Murky plans get clearer
The Mars 2020 rover was announced in December 2012. It was the top priority for the current decadal survey, which outlines planetary exploration priorities from 2013 through 2022. The report specifically said the rover should "collect, document, and package samples for future collection and return to Earth."
How to get those samples back to Earth, however, has remained murky. Since the rover's inception, NASA has hedged its bets when describing the return phase of the effort.
"It could potentially pave the way for future missions that could collect the samples and return them to Earth for intensive laboratory analysis," reads the official Mars 2020 website.

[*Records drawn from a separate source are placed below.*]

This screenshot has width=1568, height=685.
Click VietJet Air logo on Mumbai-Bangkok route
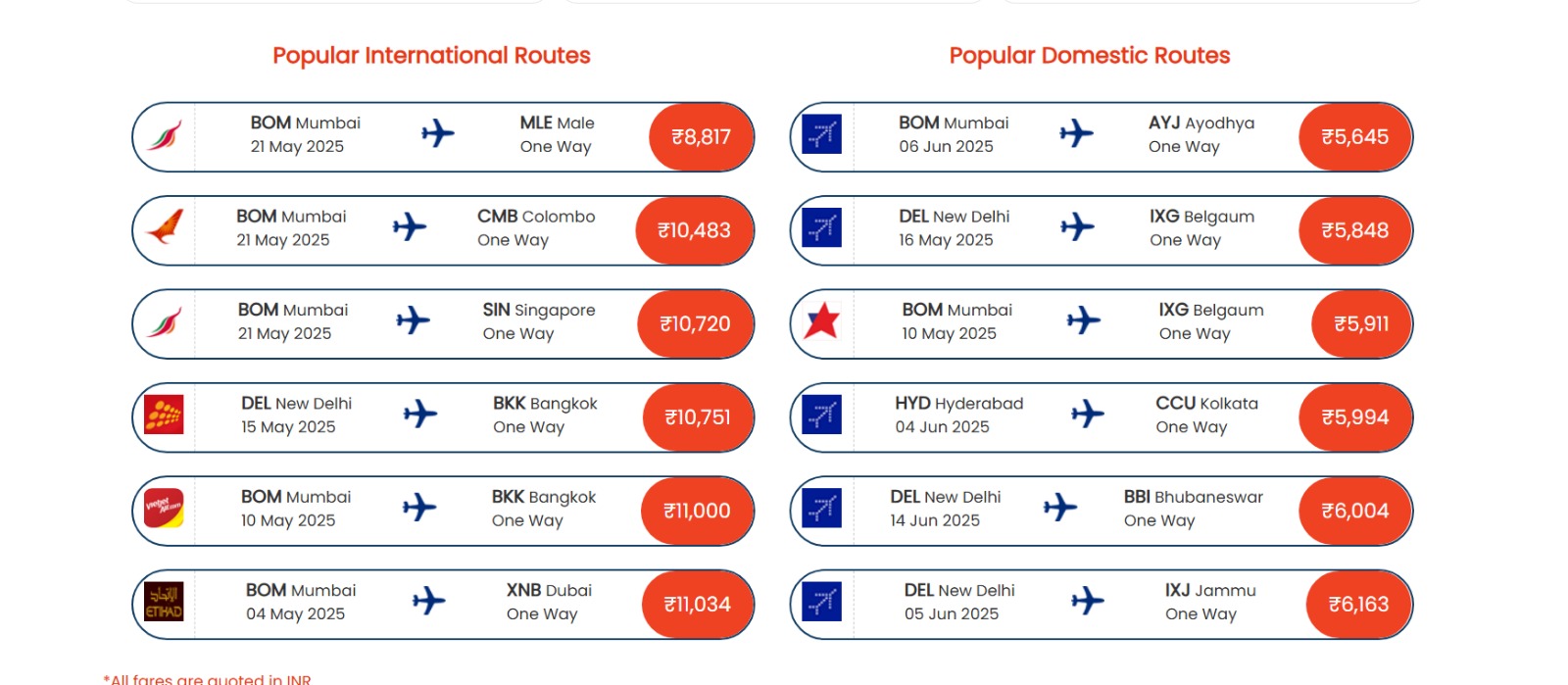pos(164,509)
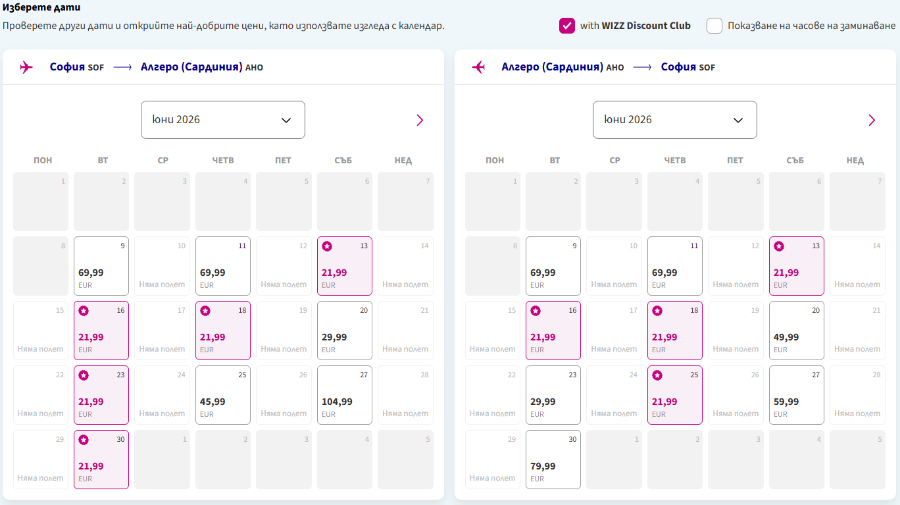Open outbound Юни 2026 month dropdown
The image size is (900, 505).
[223, 120]
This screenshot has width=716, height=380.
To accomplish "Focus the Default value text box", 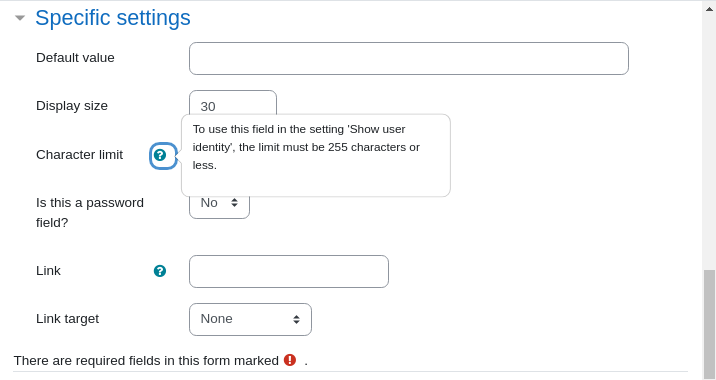I will coord(409,58).
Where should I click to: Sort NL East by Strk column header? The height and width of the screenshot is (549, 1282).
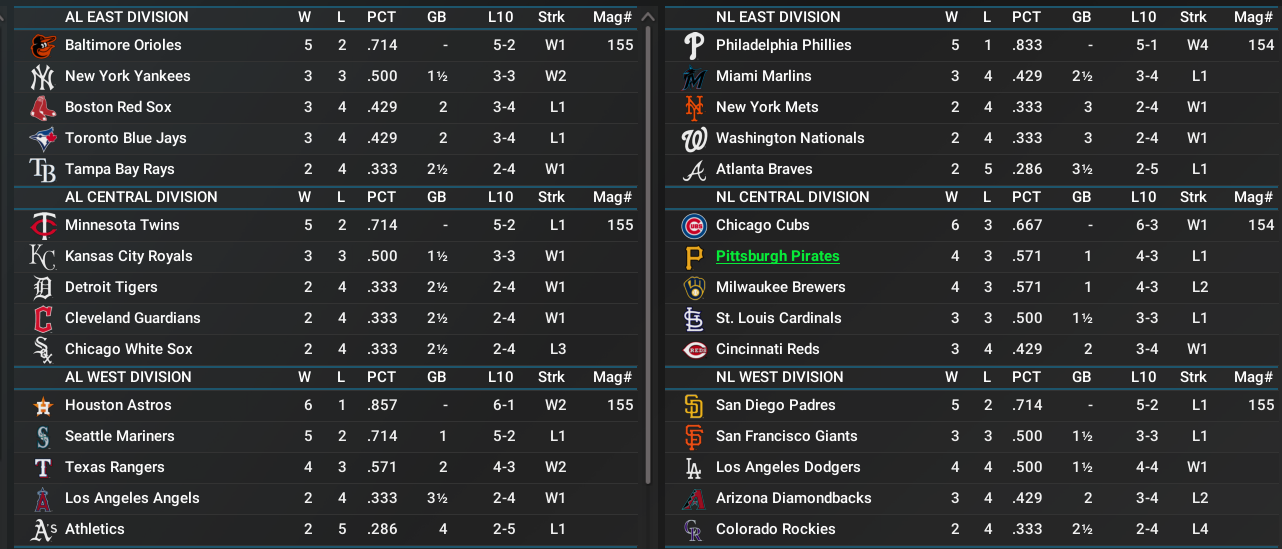pyautogui.click(x=1193, y=17)
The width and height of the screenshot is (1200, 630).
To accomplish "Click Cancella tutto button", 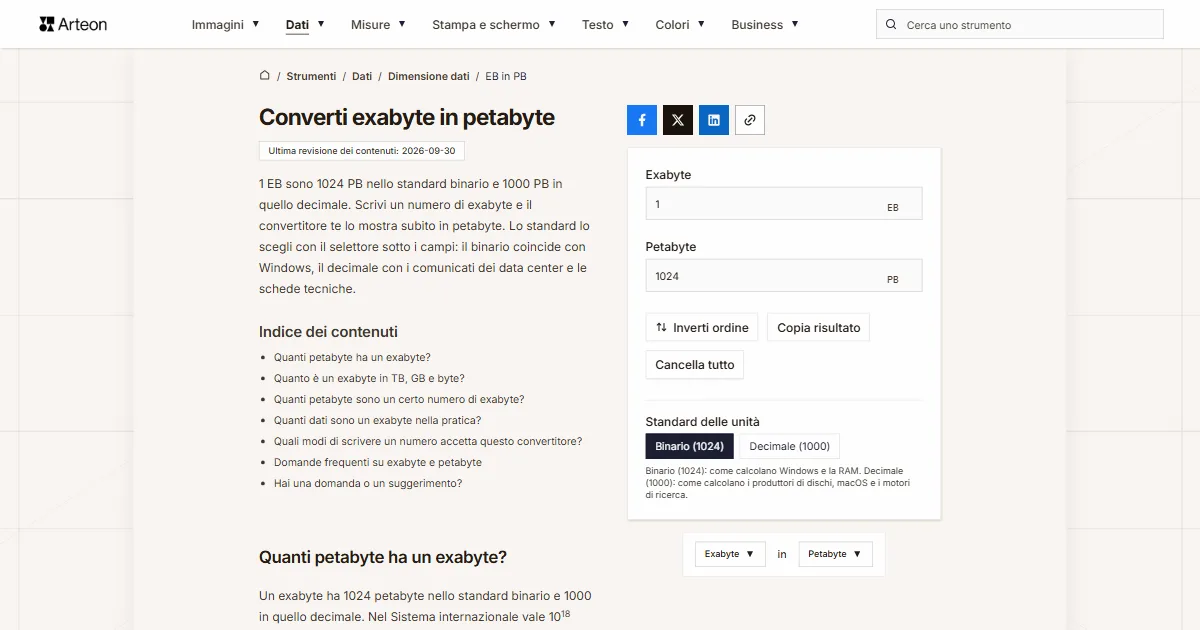I will (695, 365).
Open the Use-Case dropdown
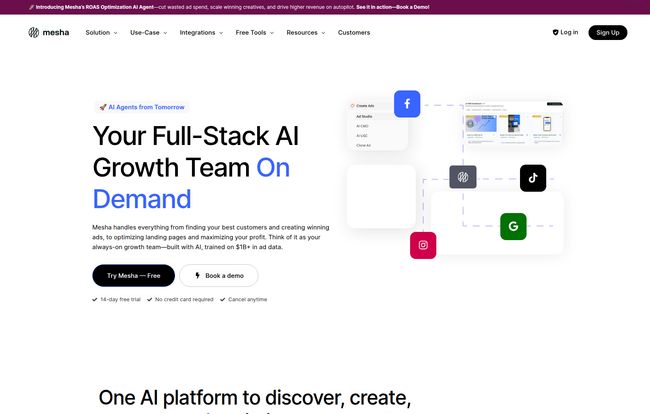This screenshot has height=414, width=650. pos(148,32)
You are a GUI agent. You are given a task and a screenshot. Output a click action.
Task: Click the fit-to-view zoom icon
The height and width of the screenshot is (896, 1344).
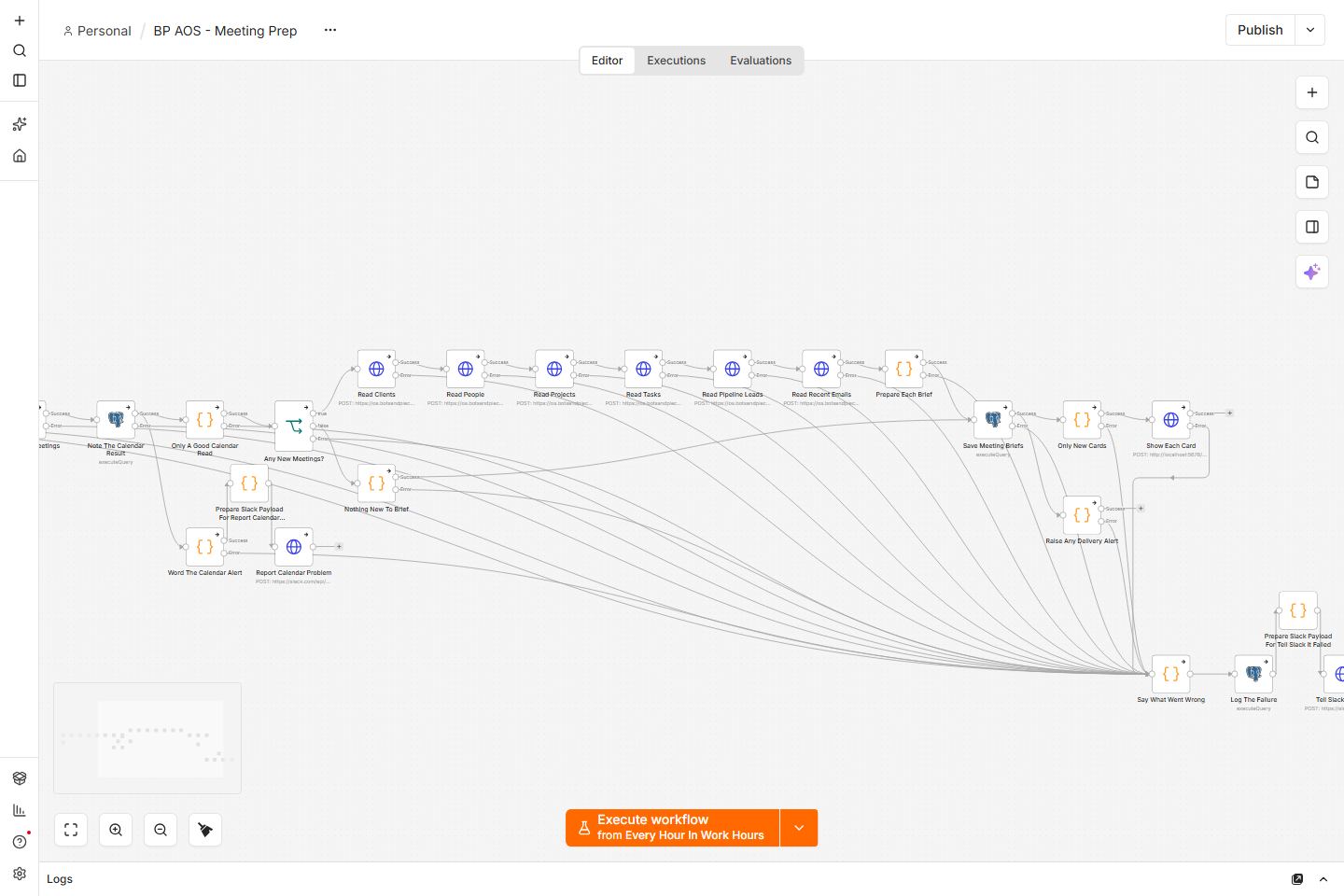click(71, 829)
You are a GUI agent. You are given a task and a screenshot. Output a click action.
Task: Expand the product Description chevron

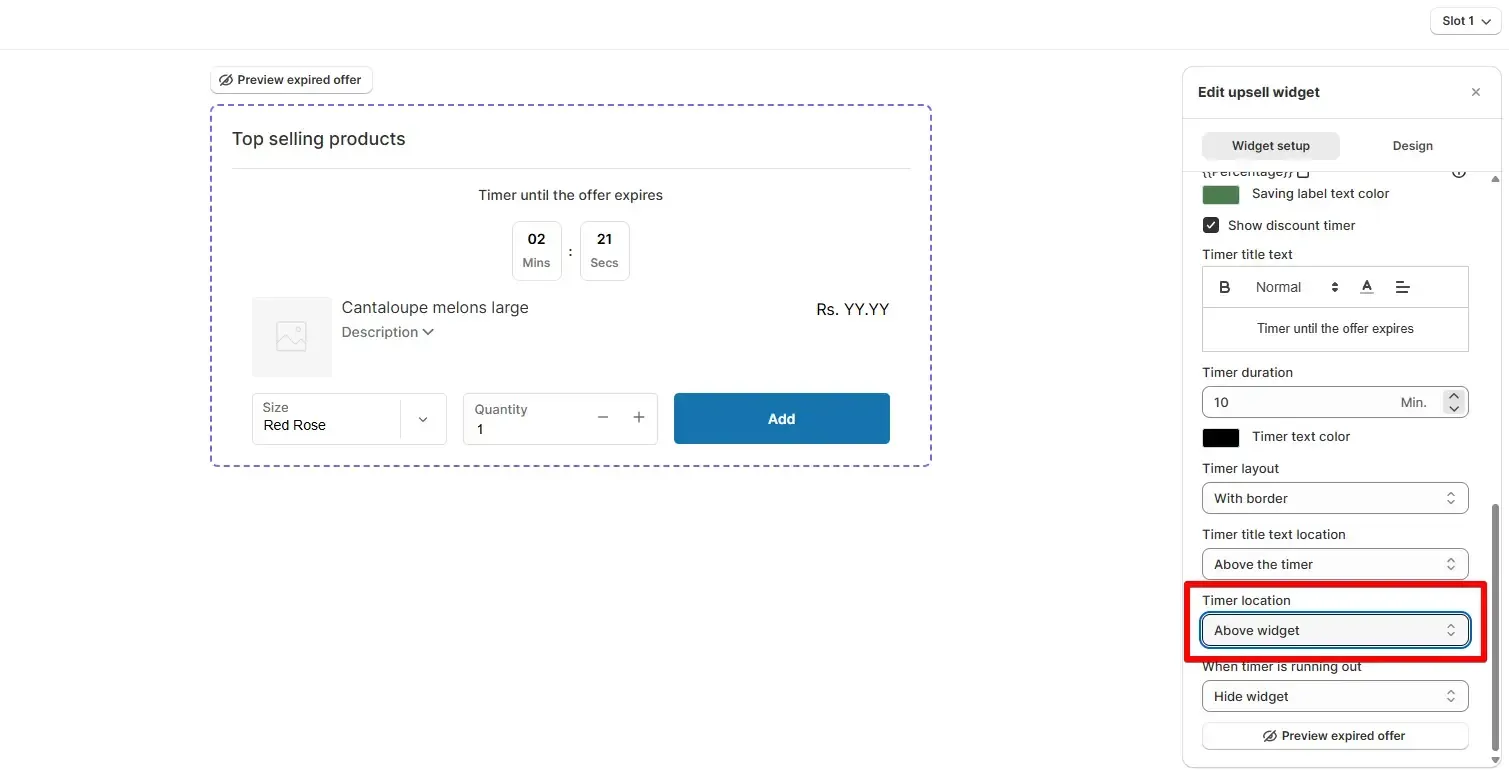click(x=428, y=332)
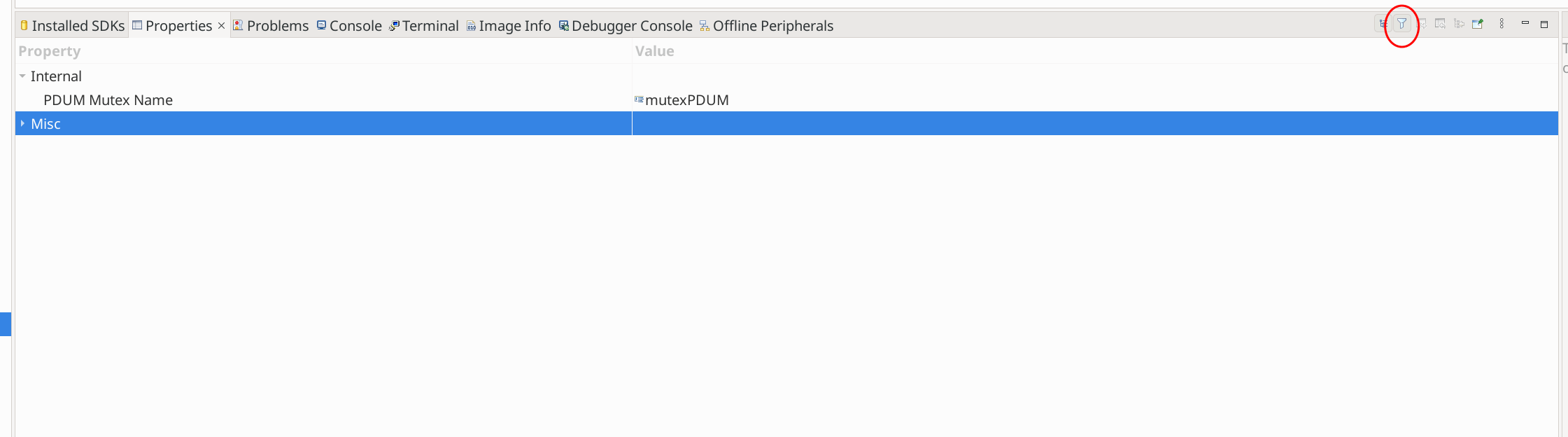Switch to the Console tab

point(349,26)
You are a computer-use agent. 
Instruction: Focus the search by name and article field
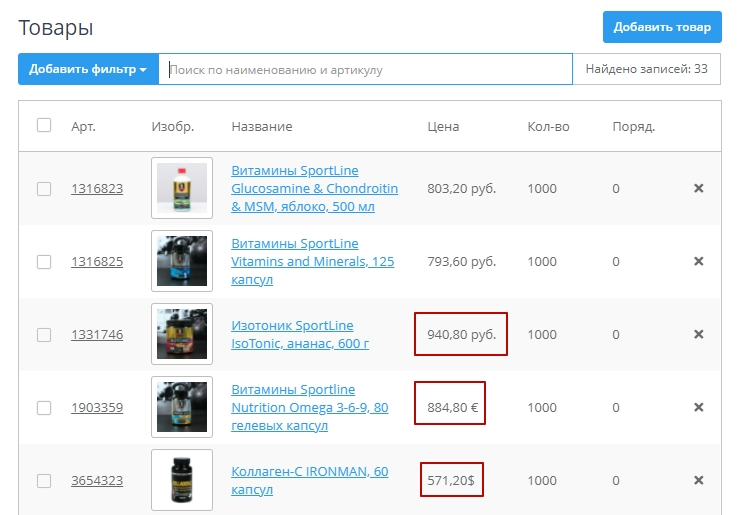click(x=365, y=70)
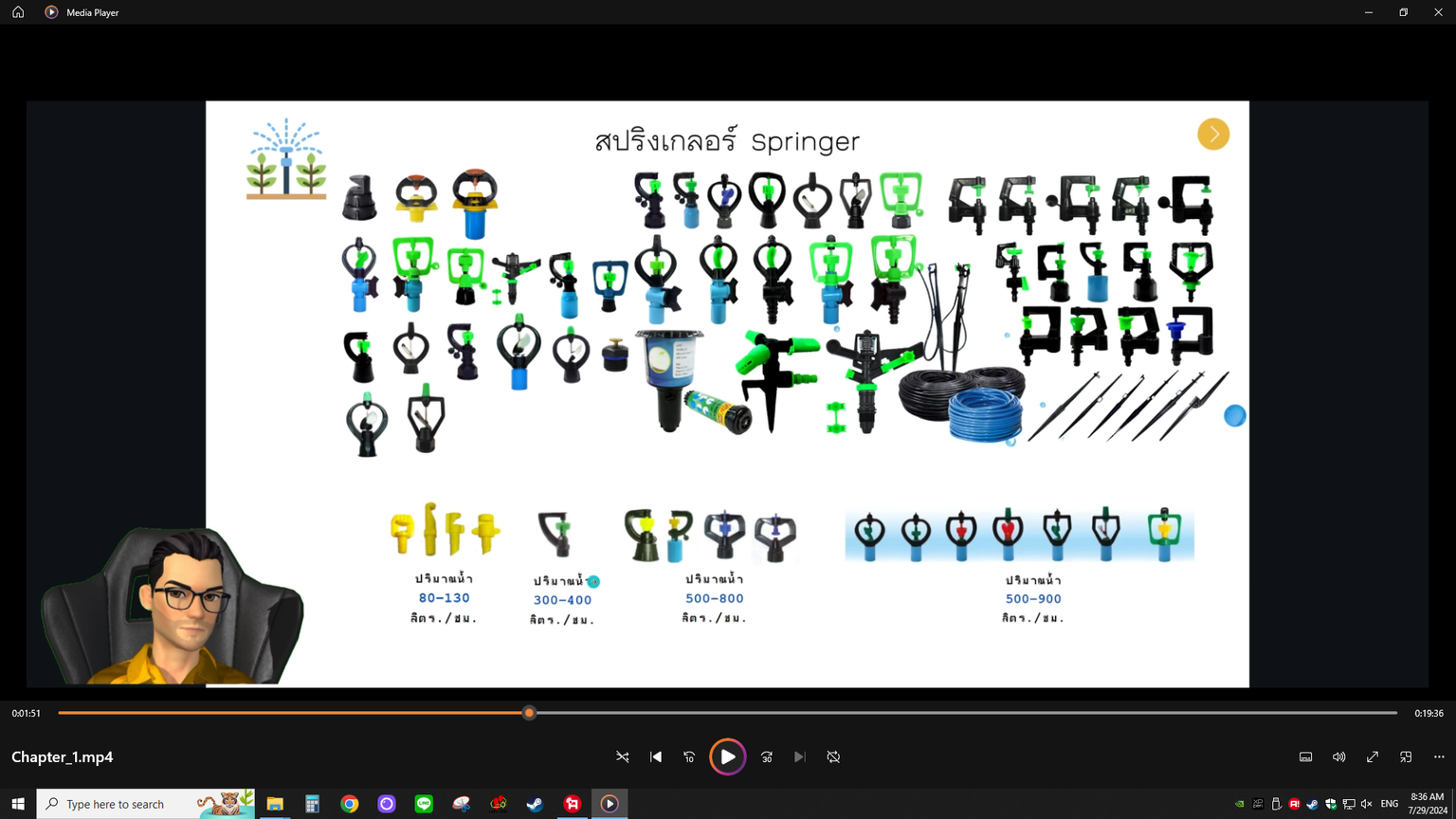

"It will also prepare a collection of samples for possible return to Earth by a future mission," said a February press release.
Complicating the situation further is that NASA's current Mars robotic program plan expired in 2016, a point highlighted by the Planetary Society in a recent report. That report urged NASA to craft a new strategy document, begin work on a new telecommunications and reconnaissance orbiter, and develop a way to get the Mars 2020 samples back to Earth.
In July, the House of Representatives' version of NASA's proposed 2018 budget included $62 million for a new telecom and reconnaissance orbiter to be launched in 2022. The Senate suggested an addition of $75 million to the robotic Mars program, but did not specify its use.
The final budget compromise could see the telecom orbiter de-prioritized, with the money being used for the sample return mission. One independent review of NASA's expected contribution estimated a cost of $4 billion for a lander, fetch rover and ascent vehicle. Subsequent studies came up with lower price tags, but there is no doubt the effort will be complex, requiring a significant amount of new technology development.
Without a next-generation telecom orbiter, NASA will need to look for other options to support its surface vehicles throughout the 2020s. The agency is considering moving the MAVEN spacecraft to a more favorable communications relay orbit. The European Space Agency will also contribute by way of their Trace Gas Orbiter spacecraft, TGO, currently at Mars, which carries a NASA-built communications package to provide fast relay capabilities.
Neither MAVEN nor TGO will provide optimal communications passes, but NASA may be betting the scientific community will work around those limitations in order to advance the community's top goal of a sample return.
If NASA intends to launch the sample return mission in 2026, it needs to start to work on the project soon.
NASA's planetary science division is already developing two high-cost missions: the Mars 2020 rover and Europa Clipper. A third, a Europa lander mission, is in the early conceptual design stages, but the agency has yet to commit to the mission. Adding a flagship Mars sample return mission to the mix will be a budgetary challenge.
The payoff, however, could be huge. Signs of ancient life on Mars could be one of the biggest discoveries in human history. Today's announcement signals NASA and Zurbuchen are considering pulling out all the stops to deliver on the science community's highest priority.
"Depending on what's in these samples, we will think differently about nature and ourselves," said Zurbuchen. "Nature will always surprise us."